The Right to the City
In Henri Lefebvre’s language, the right to the city ‘can only be formulated as a transformed and renewed right to urban life’. (Henri Lefebvre: 1996) In Cosmopolis II, Sandercock suggests that the express of accommodation of difference by Amin could be adopted as the right of difference, the right to the city into Lefebvre’s notion. That is ‘a vocabulary of rights of presence, bridging difference, getting along’ (Ash Amin:2002) In this book, the core of multicultural are emphasized as two rights: the right to different (diversity) and the right to the city. Every individual should own the equal right to occupy public space and share the common. Both the majority and the minority have the right to presence and speak in political system.

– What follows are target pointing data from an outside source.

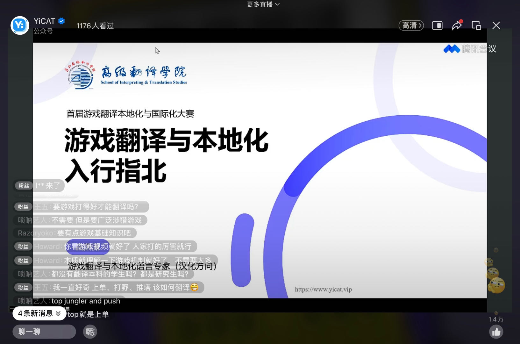Click the floating emoji above the like button
The height and width of the screenshot is (344, 520).
pyautogui.click(x=496, y=285)
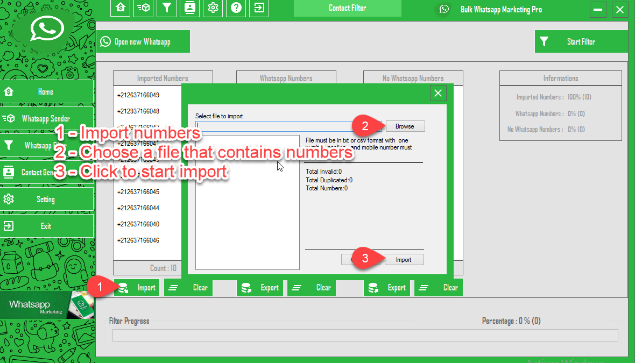Select number +212637166049 in Imported Numbers

click(138, 95)
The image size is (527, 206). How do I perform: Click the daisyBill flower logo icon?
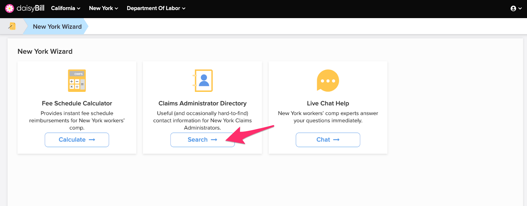(x=10, y=8)
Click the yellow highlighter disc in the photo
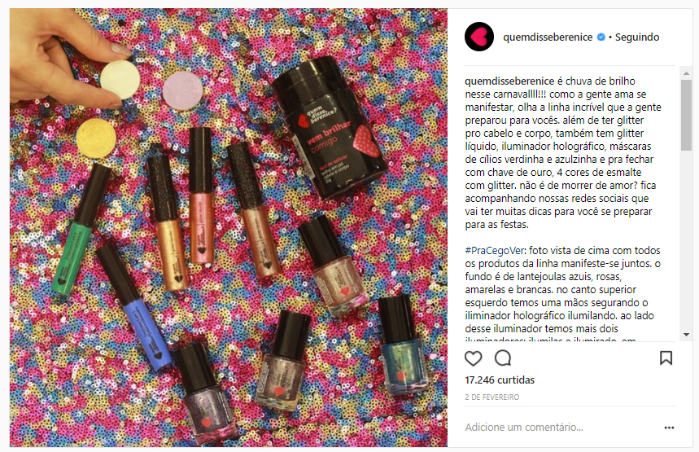Viewport: 699px width, 452px height. tap(96, 138)
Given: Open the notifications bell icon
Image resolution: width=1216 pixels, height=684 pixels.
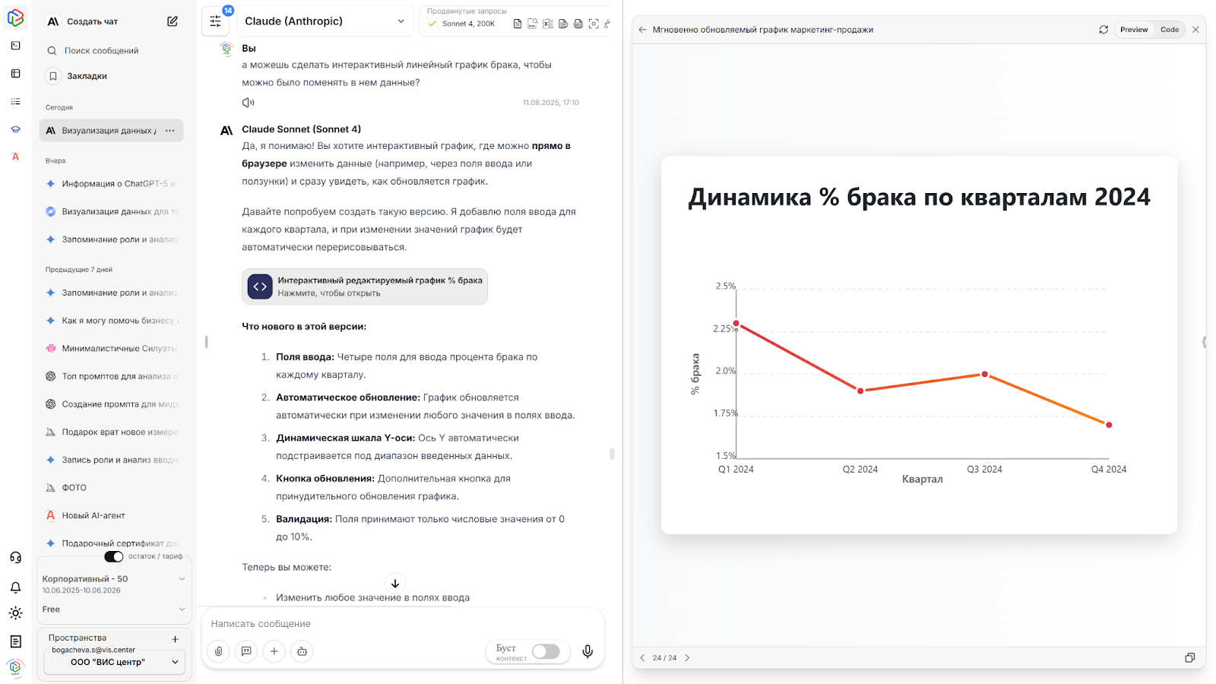Looking at the screenshot, I should [x=15, y=587].
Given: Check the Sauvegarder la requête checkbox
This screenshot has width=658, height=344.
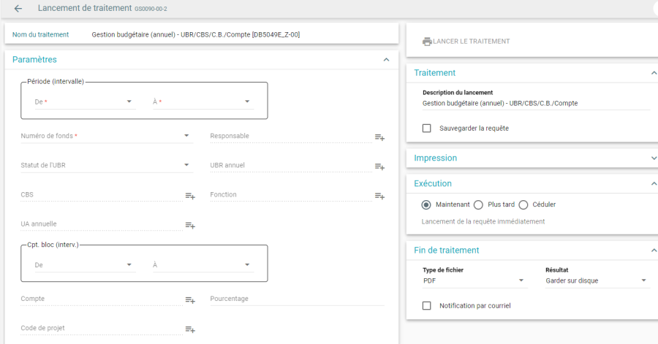Looking at the screenshot, I should (x=427, y=129).
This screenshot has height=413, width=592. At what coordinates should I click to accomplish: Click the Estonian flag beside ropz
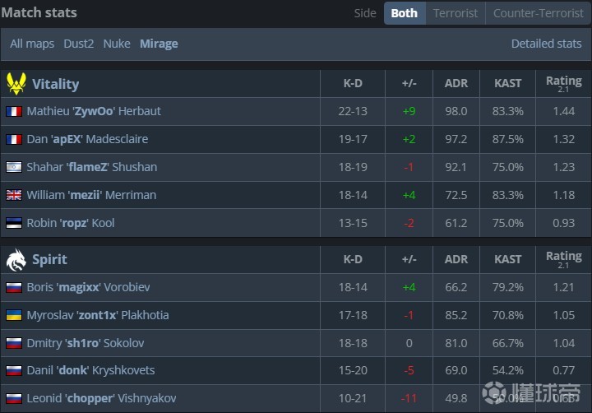point(14,223)
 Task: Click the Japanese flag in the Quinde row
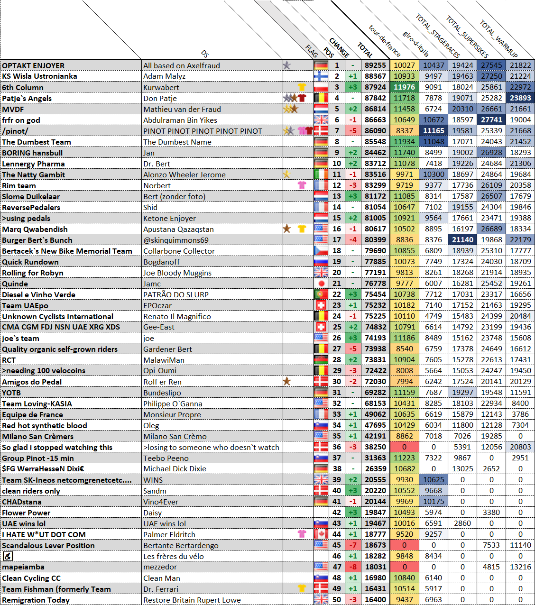321,284
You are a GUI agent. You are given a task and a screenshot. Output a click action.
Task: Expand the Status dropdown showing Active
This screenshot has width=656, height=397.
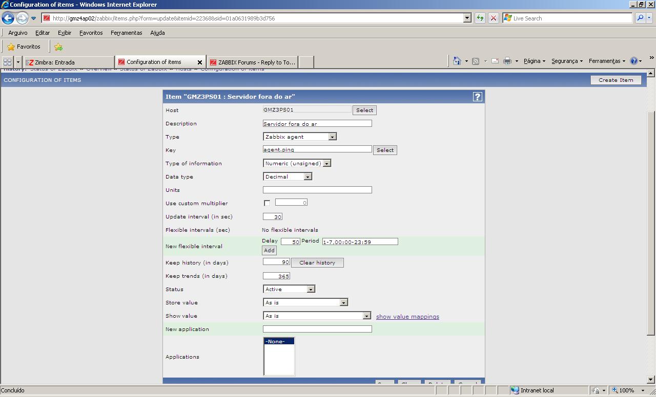(310, 289)
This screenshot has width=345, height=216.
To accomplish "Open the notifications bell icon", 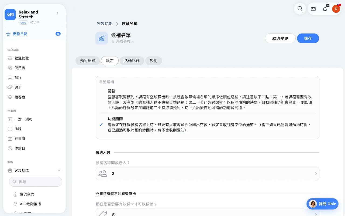I will 325,9.
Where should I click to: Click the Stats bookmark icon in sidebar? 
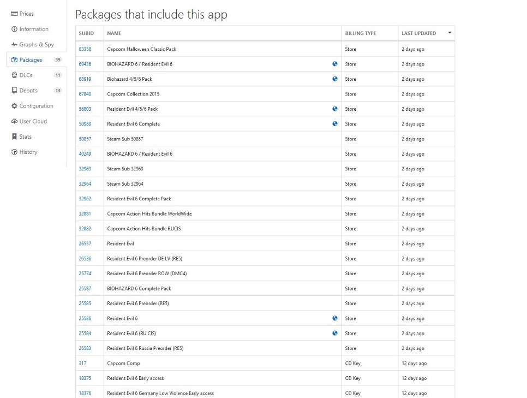[14, 136]
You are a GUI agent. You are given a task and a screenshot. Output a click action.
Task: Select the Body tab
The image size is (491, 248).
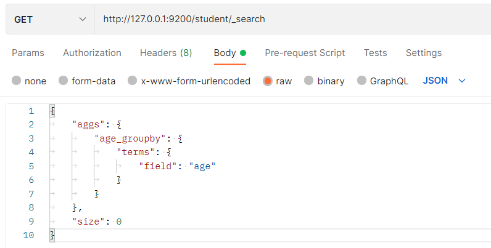click(x=225, y=53)
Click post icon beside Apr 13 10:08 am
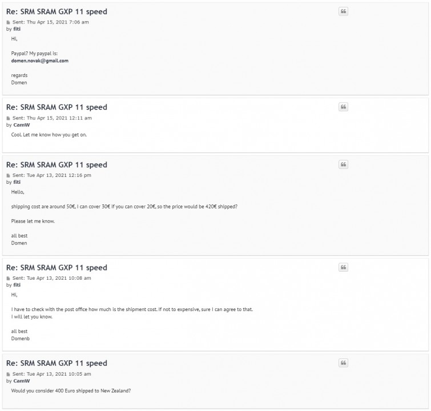The width and height of the screenshot is (431, 411). [x=8, y=279]
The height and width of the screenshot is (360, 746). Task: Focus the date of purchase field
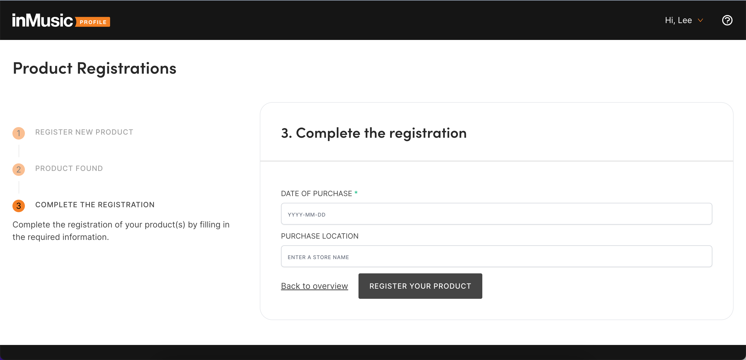[x=496, y=214]
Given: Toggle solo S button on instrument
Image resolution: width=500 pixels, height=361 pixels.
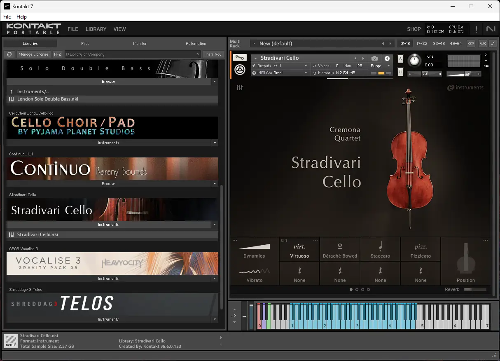Looking at the screenshot, I should [400, 59].
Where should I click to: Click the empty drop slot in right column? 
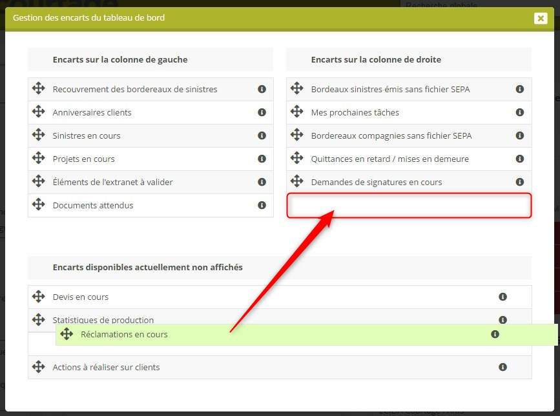(x=409, y=206)
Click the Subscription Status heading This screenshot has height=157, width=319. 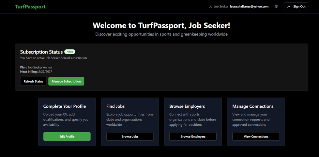[x=41, y=52]
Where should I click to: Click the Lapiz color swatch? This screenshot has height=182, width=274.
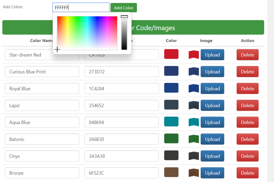171,105
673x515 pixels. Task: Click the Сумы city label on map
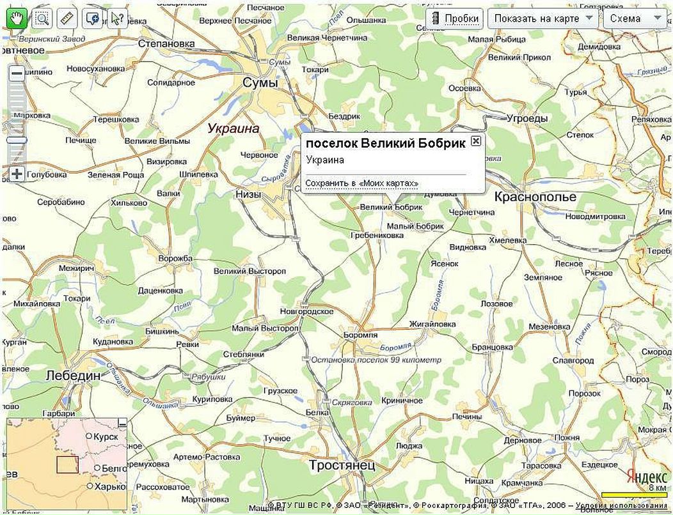(260, 83)
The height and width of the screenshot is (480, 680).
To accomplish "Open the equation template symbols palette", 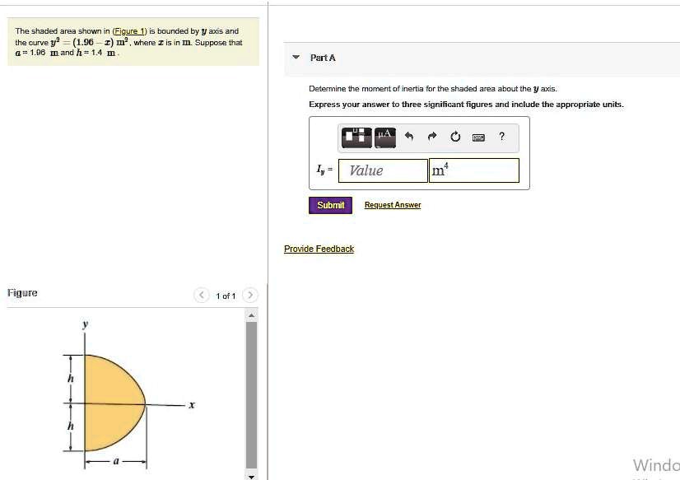I will coord(356,137).
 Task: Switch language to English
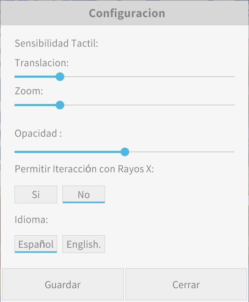pos(84,244)
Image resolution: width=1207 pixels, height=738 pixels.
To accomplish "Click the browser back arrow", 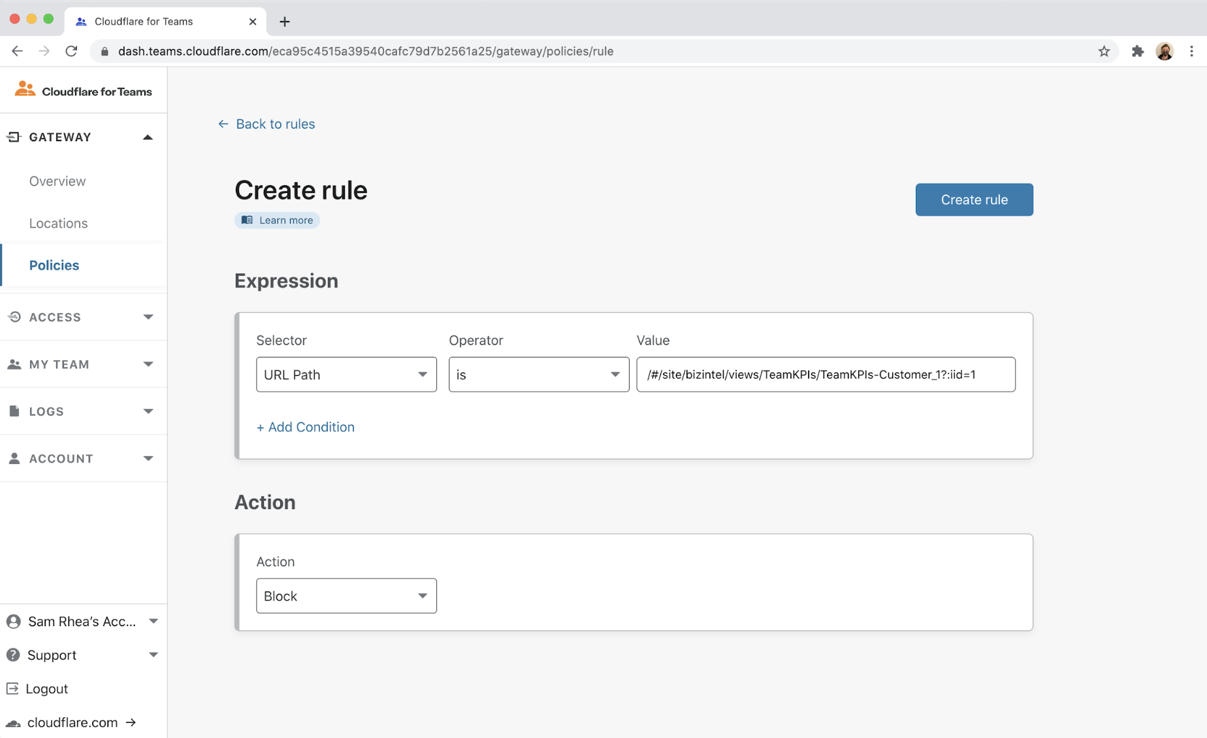I will tap(18, 51).
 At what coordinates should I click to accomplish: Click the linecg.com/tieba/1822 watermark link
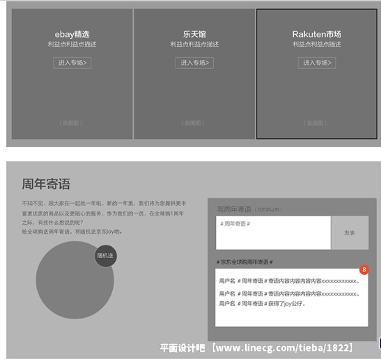click(283, 348)
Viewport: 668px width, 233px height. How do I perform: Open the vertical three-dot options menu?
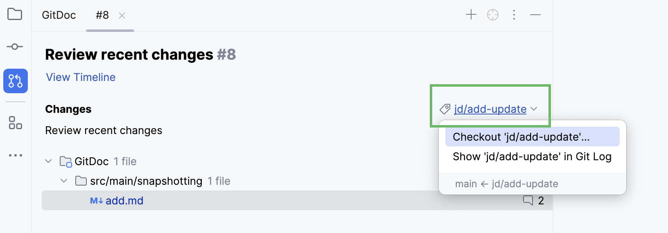[514, 15]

David Harvey defines the right to city as ‘it is a right to change ourselves by changing the cit. It is more rather than an individual right since this transformation inevitably depends upon the exercise of a collective power to reshape the processes of urbanization’. (David Harvey: 2008) In Harvey’s article, he discusses capitalism as reproduced through the production of urban space and the changes of the cities result from these capitalism shifts. If we believe that the transformative planning system will contribute to the future of cosmopolis, the right to the city might be one of the most significant issues related to the renew of urban space. The neglect of minorities (here especially immigrants and the lower class) results in isolation and some darker aspects like dispossessions and exclusion. The mainstream which always refers to the white-male in western countries takes over the direction of planning. Most of the budgets is prioritized over the need of few big financiers and investors.
John Forester, 2000, P.245
Henri Lefebvre. 1996. The right to the city. Writings on Cities. E. Kofman and E. Lebas: 147-159.
David Harvey. (2008). “The right to the city.” New Left Review 53(september october): 23-40.